Supervisor: Jacob Mackenzie
Co-Supervisor: Rob Eason
Novel crystalline photonic devices offer exciting opportunities for creating efficient lasers and manipulating the properties of light. Pulsed Laser Deposition (PLD) is an extraordinary technique using light to create new materials. We seek a talented individual to help us advance the understanding and development of scalable concepts for growing single-crystal structures that will be enabling for a new generation of laser systems and advanced Photonics applications.
This project, advanced crystal film engineering, is specifically aimed at developing new composite active-crystal structures and devices with advanced functionality. Your role will be to learn to grow, characterise, and utilise these PLD-grown advanced materials, suiting someone who is experimentally capable and keen to learn practical skills. Significant opportunities also exist for supporting modelling studies to augment the understanding of the complex PLD dynamics and device applications.
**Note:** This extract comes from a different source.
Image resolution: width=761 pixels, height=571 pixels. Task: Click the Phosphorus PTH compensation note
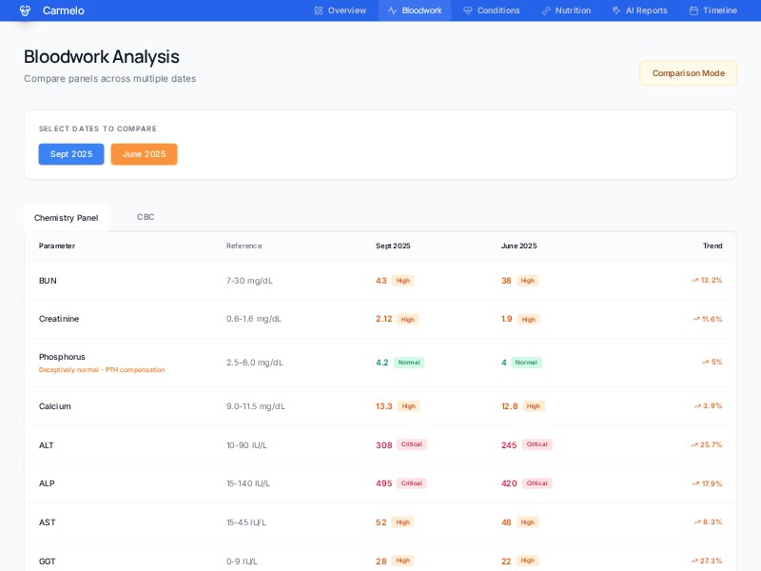click(102, 370)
Due to the nature of this project, there will be opportunity for both inter-disciplinary research within the university and collaboration with external partners at national facilities and foreign universities.
Supervisor: Dr Jacob Mackenzie
Co-Supervisor: Professor Andy Clarkson
Cryogenically cooled lasers are becoming a platform-architecture for future high-energy and high-average power systems, currently being developed in large-scale-facilities institutes across the world. The main ambition of the research underpinning this project is to develop small-scale “turn-key” state-of-the-art solid-state lasers in the visible and UV wavelength bands. Targeting modes of operation that will lead to new laser parameters suitable for advanced-manufacturing applications.
We are looking for a keen and pragmatic applicant to advance the performance of cryogenic lasers through discovery of new approaches that capitalise on the unique aspects of these systems. Your role will include practical development of this laser architecture to enable their exploitation in new operating regimes that will outstrip the performance of state-of-the-art room-temperature solid-state lasers.
Due to the nature of this project, there will be opportunity for both inter-disciplinary research within the university and collaboration with external partners such as with the UK national laser facility.